Cloud storage provides businesses compliance with many advantages.
Companies can distribute data or software faster than ever before. The cloud allows for greater scalability, meaning a network can more easily be adjusted for larger or smaller amounts of users. And several security measures are well-suited to systems rooted in the cloud.
In addition, compliance in the cloud can be easier than it would be when using legacy systems.
If a cloud database does get breached, software patches can be deployed to all computers in the system in short order. Automatic updates and the greater ease and rapidity with which we can distribute them make the cloud attractive to those in the financial sector.
Multi-layered cloud security is possible within the, helping to defend against many common attack vectors such as distributed denial of service (DDoS) attacks. It also provides a way for companies to isolate portions of their network so that fewer data will be compromised in the event of a breach (although given the amount and severity of hacks we have seen in recent years, it stands to reason that not all companies practice this).
The Importance of Secure Cloud Servers
While the cloud provides greater opportunities for security, it also creates bigger problems when it does get hacked.
If an attacker compromises a cloud server, they will have accessed a very large database. By contrast, hacking into an individual network only grants an attacker access to the devices currently using that network.
The last few years have seen a series of historic hacks. One such hack involved cloud security provider Cloudflare in 2017. Due to the extent of data that might have been breached, many experts urged people to change all of their passwords. Up to five months went by before CloudFlare even knew they had been infiltrated.
This is an example of what can happen when a cloud-based system becomes compromised.
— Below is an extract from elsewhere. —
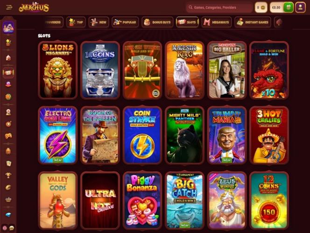The height and width of the screenshot is (233, 310).
Task: Select the Popular category tab
Action: 125,22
That’s why cybersecurity is so important for companies relying on cloud computing. PCI compliance is intended to ensure that those in the financial industry take all necessary actions to secure customer data. In some ways, the cloud makes such compliance easier.
PCI DSS Regulatory Compliance
Payment Card Industry Data Security Standard (PCI DSS) refers to a strict set of security standards that payment processors must adhere to. These standards specify what encryption measures must be met in order to provide reasonable assurance to customers that their data will be protected.
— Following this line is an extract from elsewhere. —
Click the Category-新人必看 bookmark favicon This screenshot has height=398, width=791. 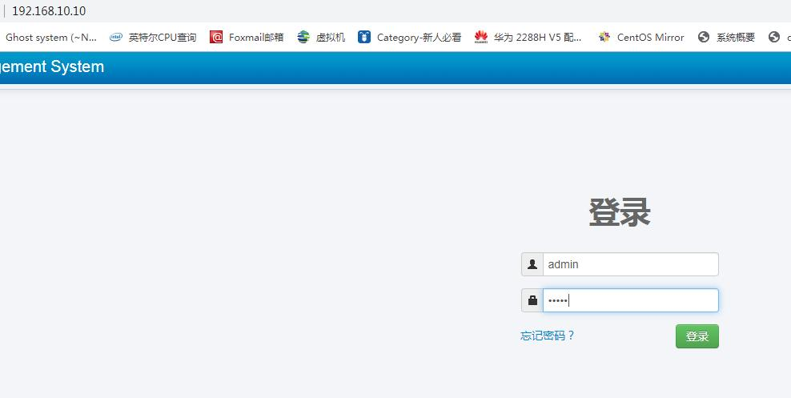(364, 37)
PCI DSS demands that the company handling financial transactions be compliant with all associated standards. If your cloud vendor gets hacked and exposes sensitive customer data, the fault lies with you and your company.
Data must be protected both while it lies dormant in the cloud and while it is in transit to other systems. While larger, more publicized hacks often involve dormant data, it’s even easier for an attacker to intercept information while it is in transit.